Stored data:
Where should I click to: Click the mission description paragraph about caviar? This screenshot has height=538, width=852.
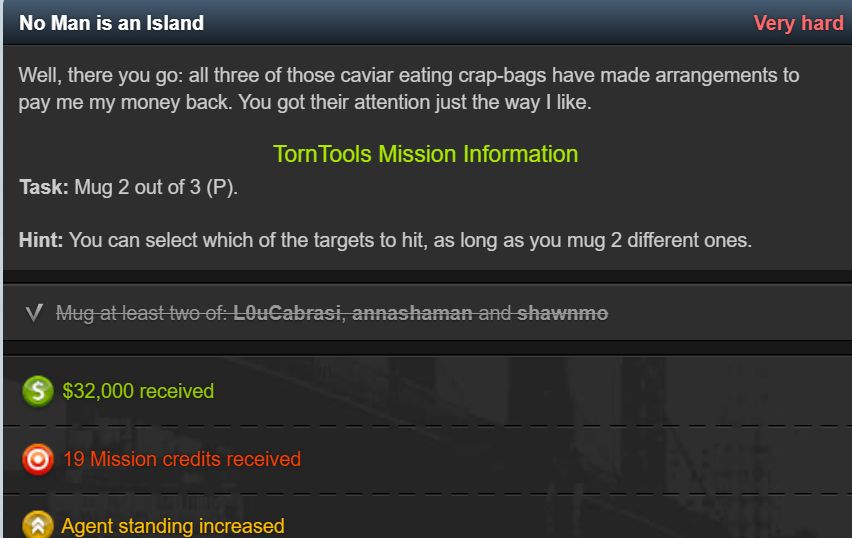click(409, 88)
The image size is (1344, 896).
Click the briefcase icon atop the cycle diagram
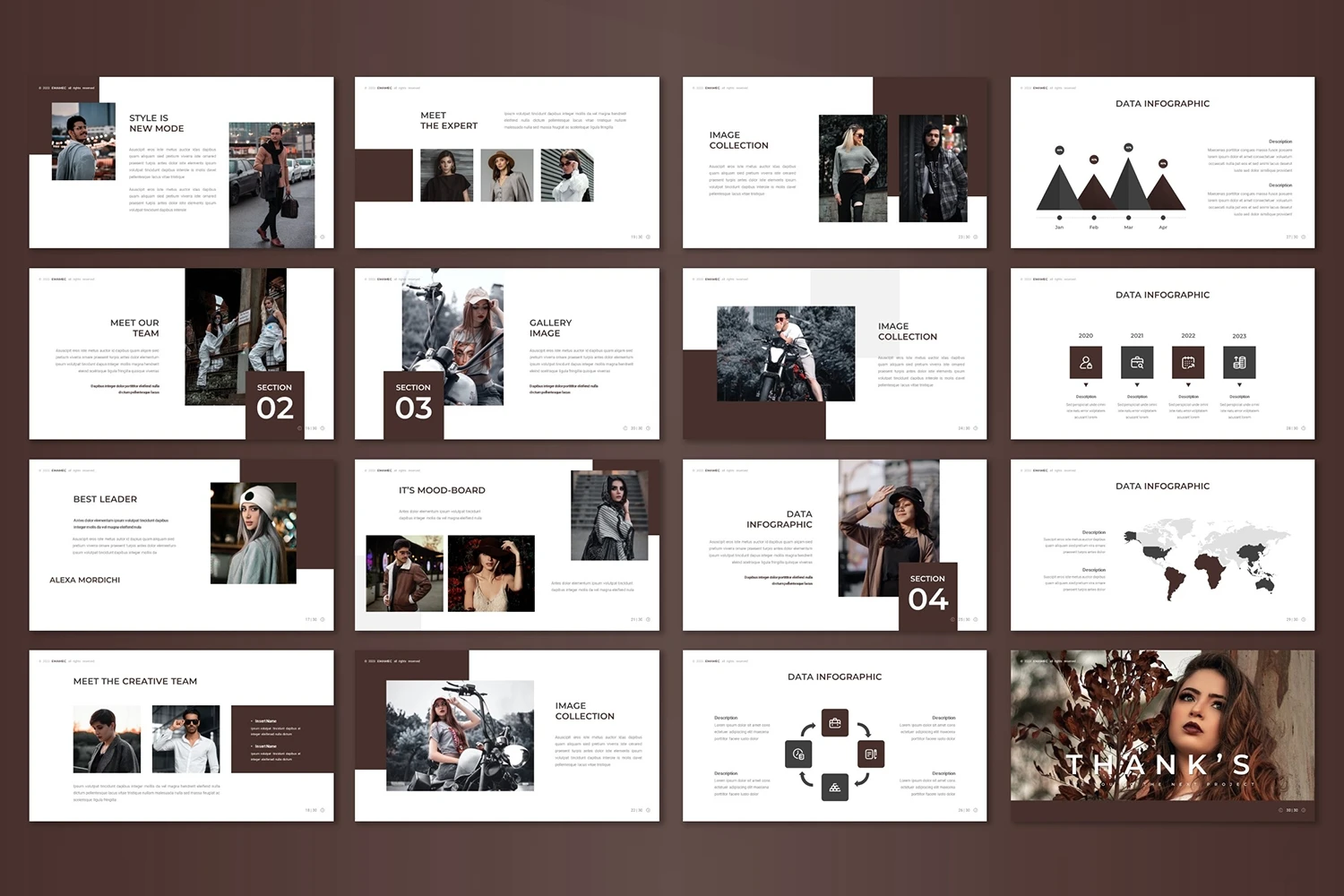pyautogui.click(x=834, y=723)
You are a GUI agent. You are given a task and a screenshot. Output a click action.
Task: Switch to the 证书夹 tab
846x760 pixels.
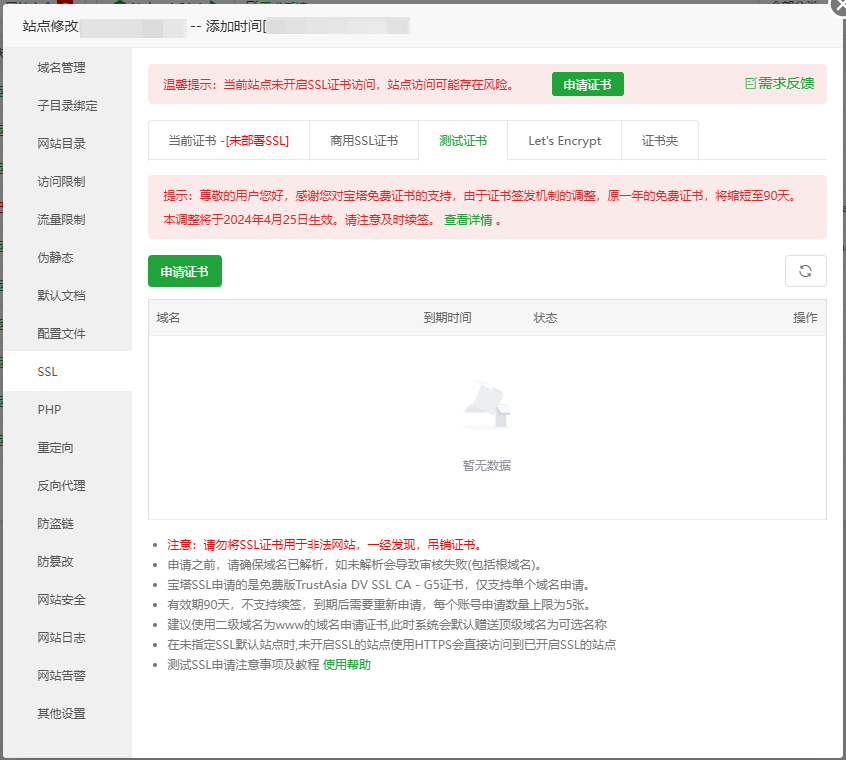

▶ **What is being asked**: Exact copy, no pictures: reproduce every record as it stands.

▶ **Answer space**:
Where should I click to: Click the mission description paragraph about caviar? This screenshot has height=538, width=852.
click(409, 88)
The image size is (1344, 896).
Click the briefcase icon atop the cycle diagram
pyautogui.click(x=834, y=723)
You are a GUI agent. You are given a task and a screenshot. Output a click action.
Task: Switch to the 证书夹 tab
846x760 pixels.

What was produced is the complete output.